## [The task]
Copy out every one of the following items line for line, leaving each character unchanged.
┌─ The records
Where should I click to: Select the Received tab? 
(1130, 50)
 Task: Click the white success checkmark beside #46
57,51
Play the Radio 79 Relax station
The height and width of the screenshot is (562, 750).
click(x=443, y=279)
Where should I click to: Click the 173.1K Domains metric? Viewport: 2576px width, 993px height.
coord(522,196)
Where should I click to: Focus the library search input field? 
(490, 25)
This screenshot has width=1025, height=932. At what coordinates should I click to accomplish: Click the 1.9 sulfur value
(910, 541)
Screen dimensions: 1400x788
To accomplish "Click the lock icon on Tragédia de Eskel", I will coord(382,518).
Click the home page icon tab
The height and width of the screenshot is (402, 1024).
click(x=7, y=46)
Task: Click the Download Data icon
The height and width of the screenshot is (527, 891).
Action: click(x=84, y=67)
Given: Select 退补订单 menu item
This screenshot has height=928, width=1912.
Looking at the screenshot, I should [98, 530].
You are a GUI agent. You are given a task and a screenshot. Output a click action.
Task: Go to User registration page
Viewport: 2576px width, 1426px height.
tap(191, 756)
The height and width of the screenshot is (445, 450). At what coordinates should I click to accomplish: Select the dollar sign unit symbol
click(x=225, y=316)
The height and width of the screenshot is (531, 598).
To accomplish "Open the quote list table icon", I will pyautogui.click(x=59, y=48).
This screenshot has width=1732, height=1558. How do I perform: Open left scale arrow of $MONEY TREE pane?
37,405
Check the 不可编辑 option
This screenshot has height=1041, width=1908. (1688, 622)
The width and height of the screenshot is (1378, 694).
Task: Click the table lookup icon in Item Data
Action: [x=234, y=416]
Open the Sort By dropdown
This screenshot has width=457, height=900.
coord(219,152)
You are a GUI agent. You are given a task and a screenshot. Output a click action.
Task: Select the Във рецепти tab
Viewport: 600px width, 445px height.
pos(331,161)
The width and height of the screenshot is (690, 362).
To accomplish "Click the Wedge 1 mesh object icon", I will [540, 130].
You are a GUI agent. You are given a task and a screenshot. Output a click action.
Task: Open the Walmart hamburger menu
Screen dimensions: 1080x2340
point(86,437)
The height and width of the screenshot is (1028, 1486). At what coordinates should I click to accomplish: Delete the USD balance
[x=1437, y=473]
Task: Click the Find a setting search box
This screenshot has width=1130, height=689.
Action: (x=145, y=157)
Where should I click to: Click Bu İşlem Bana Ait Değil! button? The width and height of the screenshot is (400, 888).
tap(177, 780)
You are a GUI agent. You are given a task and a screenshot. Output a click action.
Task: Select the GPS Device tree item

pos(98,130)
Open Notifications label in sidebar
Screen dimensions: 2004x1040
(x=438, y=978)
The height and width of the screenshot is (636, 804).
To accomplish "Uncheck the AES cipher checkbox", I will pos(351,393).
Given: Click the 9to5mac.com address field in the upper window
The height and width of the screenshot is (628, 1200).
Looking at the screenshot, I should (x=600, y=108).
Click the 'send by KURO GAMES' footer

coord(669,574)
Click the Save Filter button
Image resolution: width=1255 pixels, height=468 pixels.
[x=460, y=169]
└─
## [Completed task]
Where should I click to: Select the Received tab? 
(1130, 50)
 Task: Click the white success checkmark beside #46
57,51
Play the Radio 79 Relax station
The height and width of the screenshot is (562, 750).
click(x=443, y=279)
Where should I click to: Click the 173.1K Domains metric? Viewport: 2576px width, 993px height.
coord(522,196)
Where should I click to: Focus the library search input field? 
(490, 25)
This screenshot has width=1025, height=932. At what coordinates should I click to accomplish: Click the 1.9 sulfur value
(910, 541)
Screen dimensions: 1400x788
To accomplish "Click the lock icon on Tragédia de Eskel", I will coord(382,518).
Click the home page icon tab
The height and width of the screenshot is (402, 1024).
click(x=7, y=46)
Task: Click the Download Data icon
The height and width of the screenshot is (527, 891).
Action: click(x=84, y=67)
Given: Select 退补订单 menu item
This screenshot has height=928, width=1912.
Looking at the screenshot, I should [98, 530].
You are a GUI agent. You are given a task and a screenshot. Output a click action.
Task: Go to User registration page
Viewport: 2576px width, 1426px height.
tap(191, 756)
The height and width of the screenshot is (445, 450). At what coordinates should I click to accomplish: Select the dollar sign unit symbol
click(x=225, y=316)
The height and width of the screenshot is (531, 598).
To accomplish "Open the quote list table icon", I will pyautogui.click(x=59, y=48).
This screenshot has width=1732, height=1558. How do I perform: Open left scale arrow of $MONEY TREE pane?
37,405
Check the 不可编辑 option
This screenshot has height=1041, width=1908. (1688, 622)
The width and height of the screenshot is (1378, 694).
Task: Click the table lookup icon in Item Data
Action: [x=234, y=416]
Open the Sort By dropdown
This screenshot has width=457, height=900.
coord(219,152)
You are a GUI agent. You are given a task and a screenshot. Output a click action.
Task: Select the Във рецепти tab
Viewport: 600px width, 445px height.
pos(331,161)
The width and height of the screenshot is (690, 362).
To accomplish "Click the Wedge 1 mesh object icon", I will [540, 130].
You are a GUI agent. You are given a task and a screenshot. Output a click action.
Task: Open the Walmart hamburger menu
Screen dimensions: 1080x2340
point(86,437)
The height and width of the screenshot is (1028, 1486). At what coordinates should I click to accomplish: Delete the USD balance
[x=1437, y=473]
Task: Click the Find a setting search box
This screenshot has width=1130, height=689.
Action: (x=145, y=157)
Where should I click to: Click Bu İşlem Bana Ait Değil! button? The width and height of the screenshot is (400, 888).
tap(177, 780)
You are a GUI agent. You are given a task and a screenshot. Output a click action.
Task: Select the GPS Device tree item

pos(98,130)
Open Notifications label in sidebar
Screen dimensions: 2004x1040
(x=438, y=978)
The height and width of the screenshot is (636, 804).
To accomplish "Uncheck the AES cipher checkbox", I will pos(351,393).
Given: Click the 9to5mac.com address field in the upper window
The height and width of the screenshot is (628, 1200).
Looking at the screenshot, I should (x=600, y=108).
Click the 'send by KURO GAMES' footer

coord(669,574)
Click the Save Filter button
Image resolution: width=1255 pixels, height=468 pixels.
[x=460, y=169]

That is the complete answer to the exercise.